But the Internet, with its near infinite connections between information and people has led to a new type of competency. One that harnesses value that’s created in the wild, outside of the corporation. We’re talking about networks, markets and communities.
Google realised that you don’t need human editors to review websites because there’s already a huge amount of editorial happening out there on the web (authors creating hyperlinks between pages) which could be used to determine which content is most relevant for particular searches. This is an edge competency in action. In this case, to leverage the value created by a network to build value for itself (quality search results).

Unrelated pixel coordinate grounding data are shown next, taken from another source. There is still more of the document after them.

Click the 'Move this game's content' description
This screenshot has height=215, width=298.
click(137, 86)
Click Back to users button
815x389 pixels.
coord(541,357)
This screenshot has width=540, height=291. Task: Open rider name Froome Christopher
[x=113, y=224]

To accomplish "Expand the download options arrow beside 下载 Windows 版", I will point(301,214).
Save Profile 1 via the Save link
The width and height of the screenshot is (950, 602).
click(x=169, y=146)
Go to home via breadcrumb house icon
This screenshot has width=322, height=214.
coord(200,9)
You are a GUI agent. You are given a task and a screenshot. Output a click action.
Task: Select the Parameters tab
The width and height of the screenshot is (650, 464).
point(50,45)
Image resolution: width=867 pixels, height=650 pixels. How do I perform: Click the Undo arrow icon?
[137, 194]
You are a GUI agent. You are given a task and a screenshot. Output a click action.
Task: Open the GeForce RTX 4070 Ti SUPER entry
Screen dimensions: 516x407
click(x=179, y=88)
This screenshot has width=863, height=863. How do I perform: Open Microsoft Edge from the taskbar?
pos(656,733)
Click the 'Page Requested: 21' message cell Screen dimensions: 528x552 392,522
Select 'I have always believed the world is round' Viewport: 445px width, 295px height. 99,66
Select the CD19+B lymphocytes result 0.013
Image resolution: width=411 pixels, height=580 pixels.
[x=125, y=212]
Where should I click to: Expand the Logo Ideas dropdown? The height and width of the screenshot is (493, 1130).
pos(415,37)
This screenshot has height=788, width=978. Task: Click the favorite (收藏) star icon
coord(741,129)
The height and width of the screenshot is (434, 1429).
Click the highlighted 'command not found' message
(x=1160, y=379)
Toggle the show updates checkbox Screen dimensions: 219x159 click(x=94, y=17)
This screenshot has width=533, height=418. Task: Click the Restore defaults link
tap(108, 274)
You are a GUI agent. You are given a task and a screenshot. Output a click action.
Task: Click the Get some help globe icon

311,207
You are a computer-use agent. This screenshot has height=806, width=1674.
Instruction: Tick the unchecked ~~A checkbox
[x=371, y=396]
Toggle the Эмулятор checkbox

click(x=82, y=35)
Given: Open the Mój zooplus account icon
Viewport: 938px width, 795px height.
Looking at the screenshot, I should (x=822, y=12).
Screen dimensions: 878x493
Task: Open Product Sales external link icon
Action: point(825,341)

Once they’d established themselves as the worlds most popular search engine, Google monetised their position by creating a market for online advertising where anyone could bid for keywords. With smart software (Google Adwords) to run the market, they could sit back and allow supply and demand economics to dictate prices. This highly automated system allowed Google to make a few bucks here and there from all kinds of niche keywords, that add up to an incredible amount of revenue. Google have never sold an advert on their homepage.
mySQL are the creators of the open source database used by thousands of application developers worldwide. They give the software away for free which has enabled them to build a huge community of developers who are using and improving their software. They’re able to leverage the value created by this community by selling the software to certain clients who would prefer to have a direct relationship and support with the creators. Sun CEO Jonathan Schwartz writes:
Facebook gives its products away for free, too. They make money on ads, we make money on service, support and infrastructure. MySQL has a big business, growing very rapidly. Investing in the future has more value than buying the past – which is why the latter so often comes at a discount.
Leveraging networks, markets and communities is all about understanding where the value is. There is latent value out there waiting to be tapped into, which is a huge opportunity to companies who can build edge competencies. At the same time, this new value can completely disrupt certain old business models.
The music business is a classic example: An industry based on distribution is being disrupted by filesharing, social networks and digital downloads. There’s a huge amount of value out there which can spread the word about amazing new music and give bands access to potentially enormous global audiences. But at the same time it threatens the traditional model of selling music in a physical format. The choice they have to make is either to attempt to resist the tide or figure out new business models to leverage the value in the networks, markets and communities outside of the corporation. Seth Godin has some fantastic ideas about this that you can apply to many other industries.
Umair would argue that it’s not even a choice. Resisting the tide is an impossibility so it’s a case of adapt or die. But for smart companies who build edge competencies, there are good times ahead.